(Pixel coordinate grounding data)
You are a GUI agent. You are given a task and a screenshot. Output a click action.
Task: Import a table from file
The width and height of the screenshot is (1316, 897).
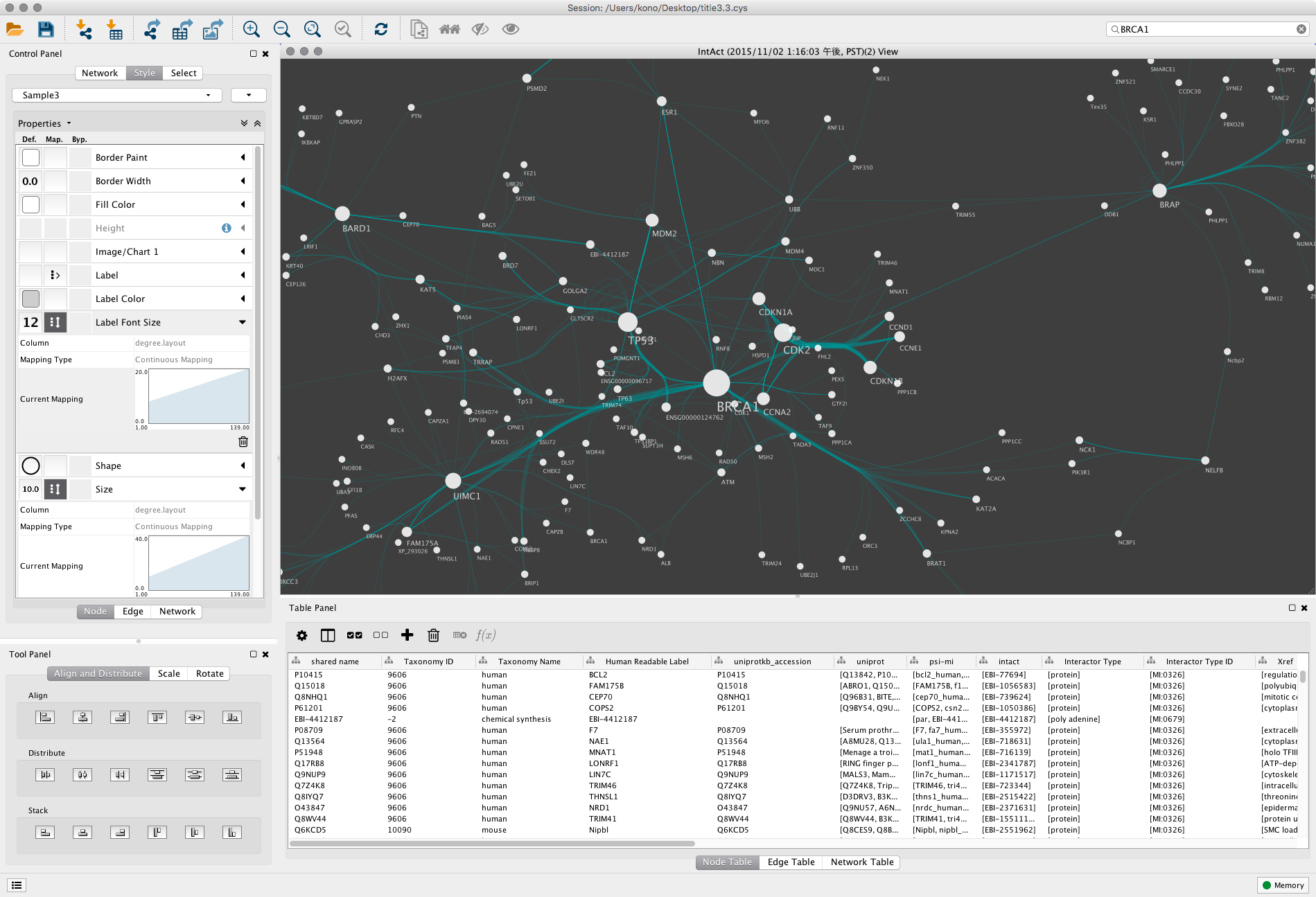pos(115,28)
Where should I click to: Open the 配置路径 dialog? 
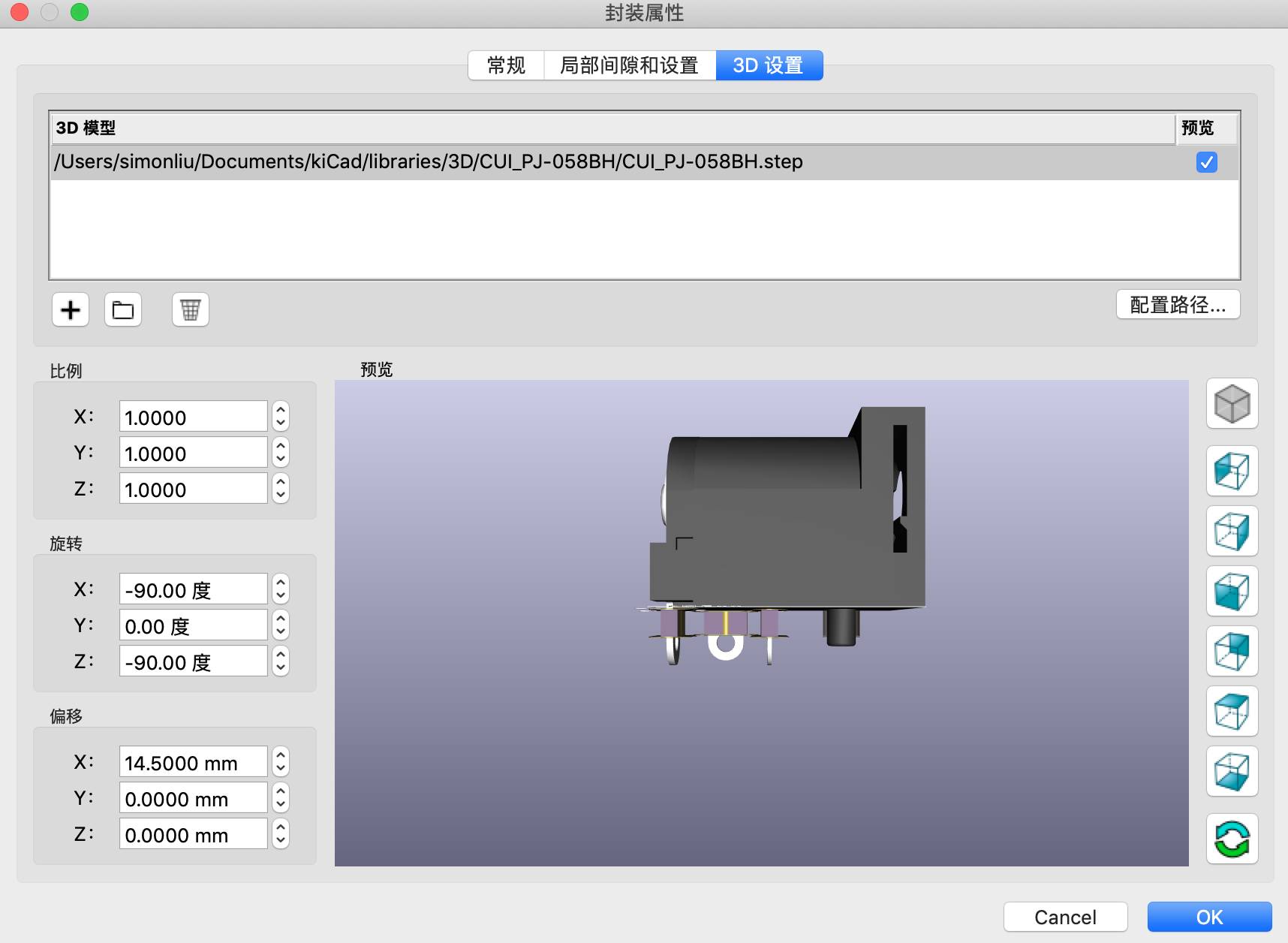tap(1178, 305)
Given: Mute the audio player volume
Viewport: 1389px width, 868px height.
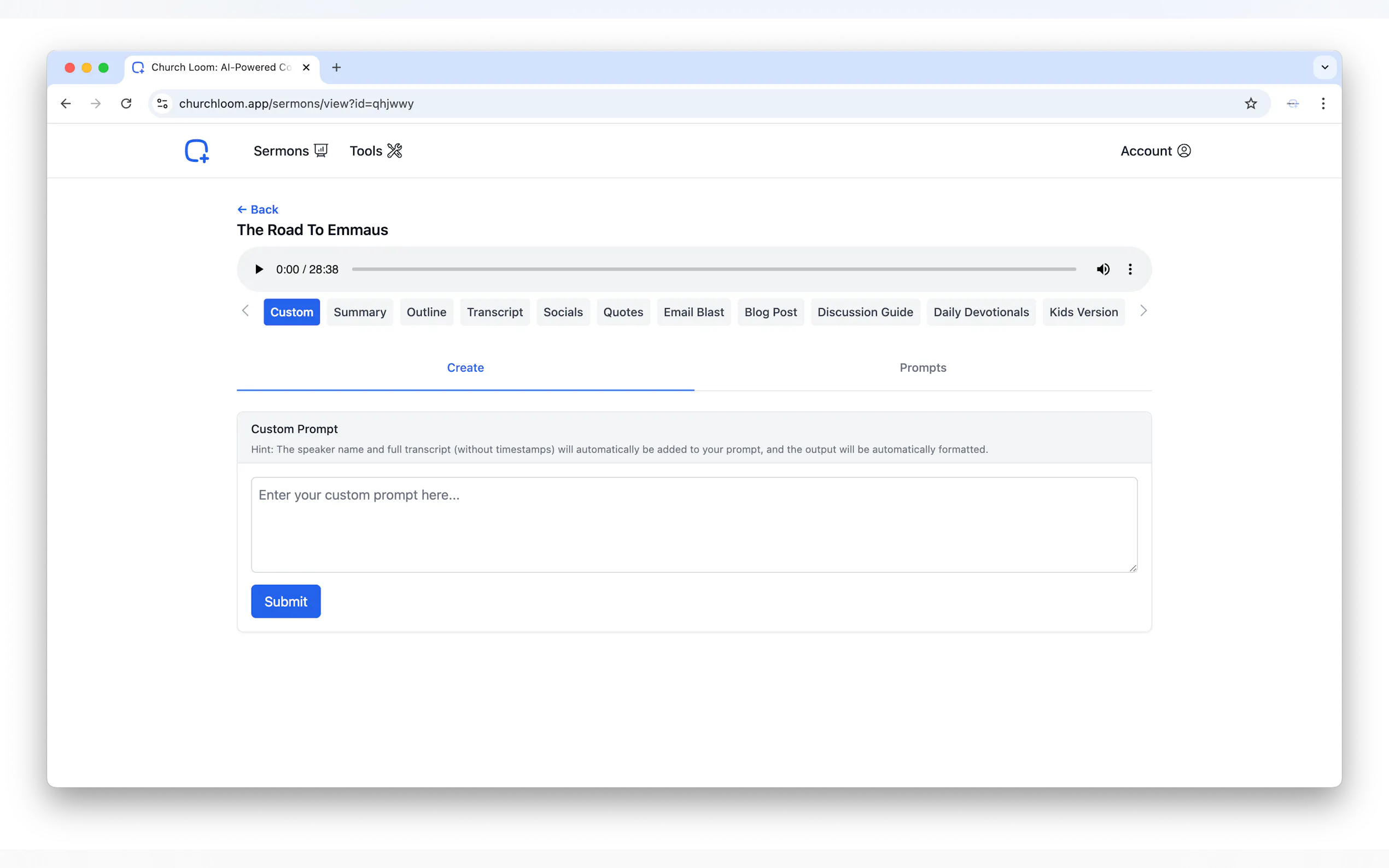Looking at the screenshot, I should pyautogui.click(x=1102, y=269).
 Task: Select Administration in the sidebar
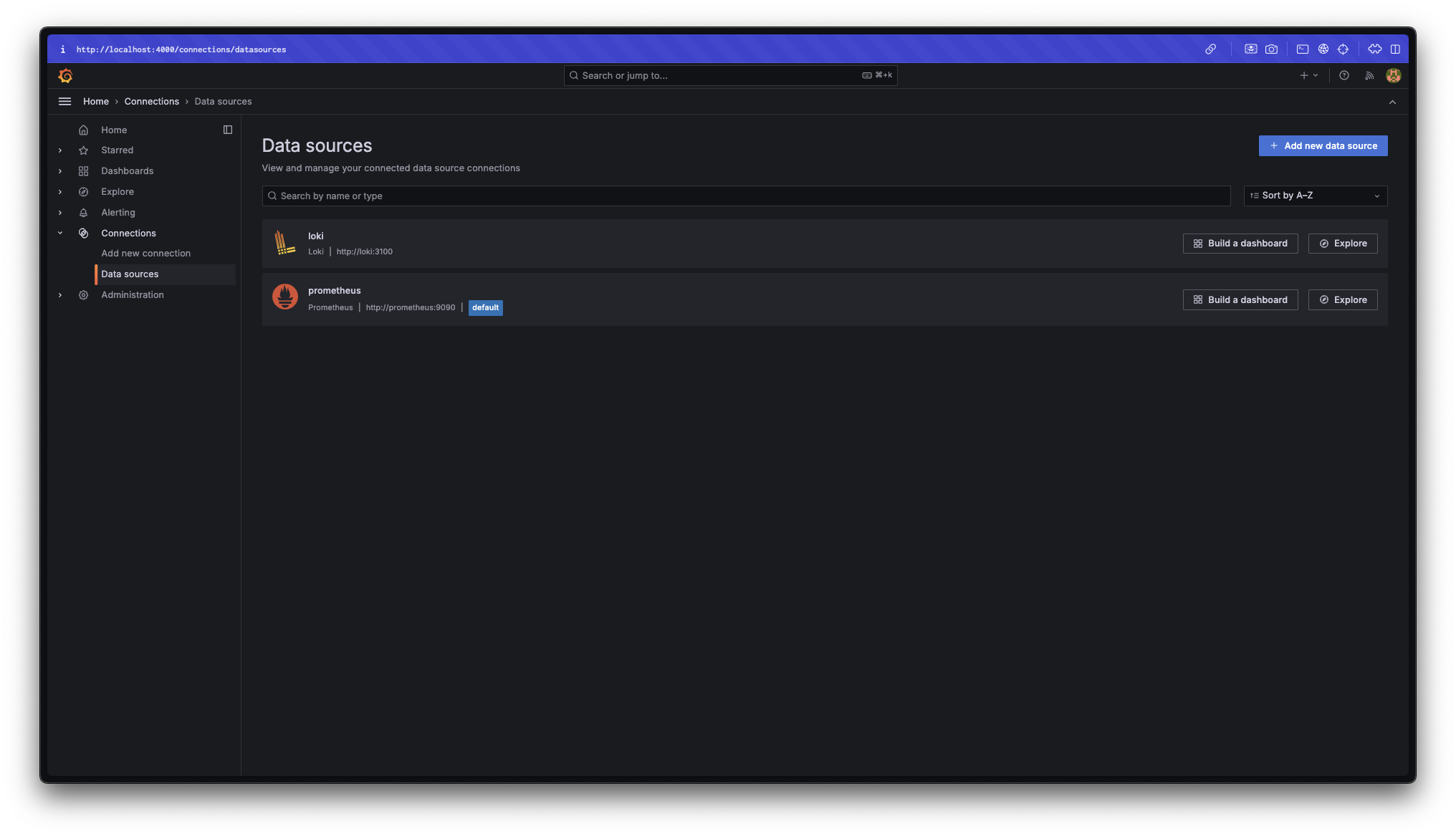pos(132,295)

# WORK TO COMPLETE
The records above are to be transcribed in full, with images omitted.

# YOUR RESPONSE
You are a GUI agent. You are given a task and a screenshot. Output a click action.
Task: Import a table from file
The width and height of the screenshot is (1316, 897).
pos(115,28)
Where should I click to: Open the 配置路径 dialog? 
tap(1178, 305)
Given: Mute the audio player volume
Viewport: 1389px width, 868px height.
Looking at the screenshot, I should pyautogui.click(x=1102, y=269).
 Task: Select Administration in the sidebar
pos(132,295)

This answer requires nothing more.